Stat inşaatı esnasında kanala inilip ilerleniyor.

Havasızlık, tuhaf sesler, yankılanıp sızan su korku endişe yaratıyor.

Tünelin sonuna gidilemeyen geri dönülüyor.

Merak ya. Tünelin içinde ‘hazine’ aranıyor.

Almanya’dan özel aletler getiriliyor.

Uzatmayalım..

Yer altından beklenen haber geliyor.

Kamyonla altın varrrr.

Bir şüphedir gidiyor. Renk benzerliği olmasın.

Ne yapsak etsek diye düşünülüyor.

Karar çıkıyor.

Bu işlemden anlayan, güvenilir uzman bulunuyor. Alınan örnekler makinaya sokuluyor.

Heyecanlı bekleyiş başlıyor. Saatler duruyor sanki..

Sonuç: Saf altın..

Hem de söylendiği gibi kamyonla.

Ne olacak şimdi.

Herkes payına düşeni alıyor.

Fazlası ile.

Kimi 11 kilo. Kimi 25-30..

Altın bu altın.

Öyle boru değil yani(!)

Ya gerisi ne olacak.

En tepedekiler ile temasa geçiliyor.

Geri kalan kısım özel bir yata aktarılıyor.

Yatın bir Rus milyardere ait olduğu biliniyor.

Yatın adı bile var. Eclipse

Abramoviç’a ait olduğu biliniyor.

Yata aktarılan altının akıbeti belirsiz.

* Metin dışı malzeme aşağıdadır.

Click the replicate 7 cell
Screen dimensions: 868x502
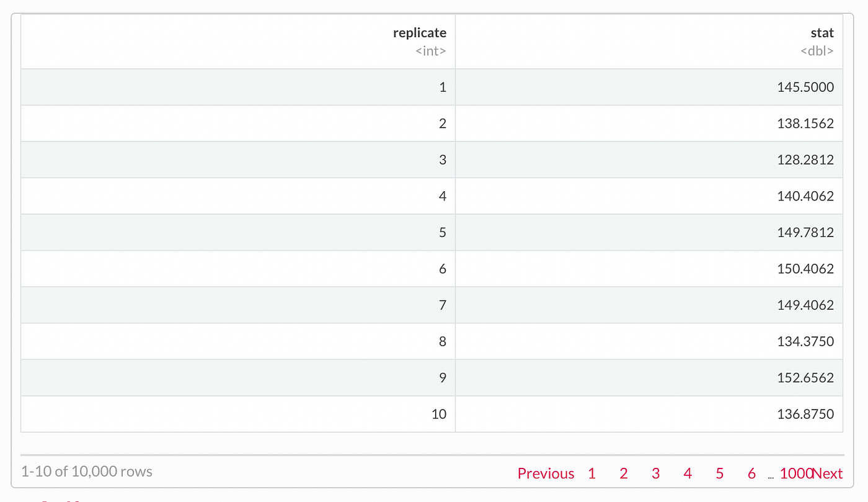[443, 305]
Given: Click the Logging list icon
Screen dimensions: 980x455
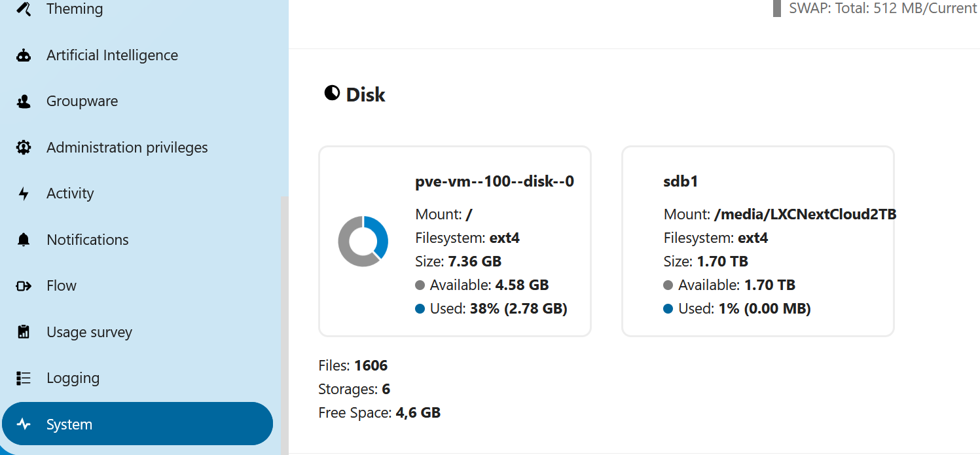Looking at the screenshot, I should (24, 378).
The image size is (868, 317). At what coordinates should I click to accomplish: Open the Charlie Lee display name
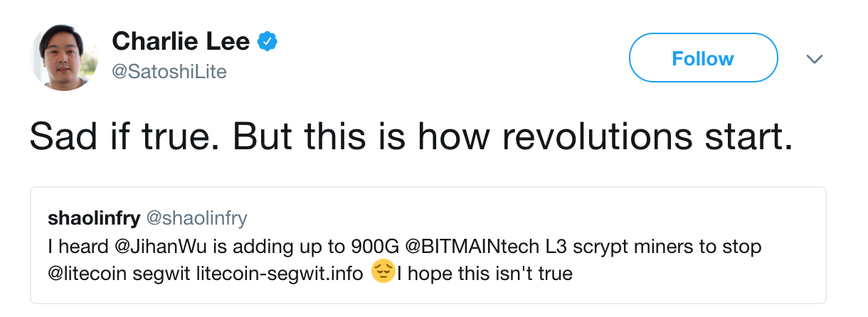(181, 43)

Ancak paylaşılan kısım belli!

Gözlerim fal taşı gibi açıldı. Daha önce bu hikayeyi duymuştum. Ama fazla gerçekçi gelmemişti. Birkaç kişiden dinleyince eksik kalan parçaların tamamlanmak üzere olduğunu gördüm.

Dan Brown duymasın, 18 cilt roman yazar.

Benzer bir hikaye, Haliç’teki Koç müzesi için de dillerde idi.

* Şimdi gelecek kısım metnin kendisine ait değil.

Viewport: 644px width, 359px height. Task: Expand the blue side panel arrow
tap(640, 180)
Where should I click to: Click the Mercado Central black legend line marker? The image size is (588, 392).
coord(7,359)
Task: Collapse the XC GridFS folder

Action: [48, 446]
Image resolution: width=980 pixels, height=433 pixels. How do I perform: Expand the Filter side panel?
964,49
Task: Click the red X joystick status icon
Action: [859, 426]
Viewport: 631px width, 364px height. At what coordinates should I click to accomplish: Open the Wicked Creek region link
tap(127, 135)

Müze ile stadın ortak özelliği şu; bir gece ansızın kamyonlar ile altınları alıp götürdüler.

Her ikisi belki şehir efsanesi. Belki de, güzel kurgulanmış gizemli hazine masalı.

Ya gerçek ise..

Bunca farklı insan, bölük parça da olsa, neden ve nasıl böyle duyum paylaşsın.

Elbette net kanıya varmak güç. Hatta imkansız gibi dursa da, ateş olmayan yerden duman da çıkmaz.

Aklımda deli sorular. Müze ve stadın altından çıktı denilen kamyon, kamyon altınlar.

Dağlar tepeler siyanür zahiri ile altın ile kavuşma adına kazılıyor. Doğa yok ediliyor.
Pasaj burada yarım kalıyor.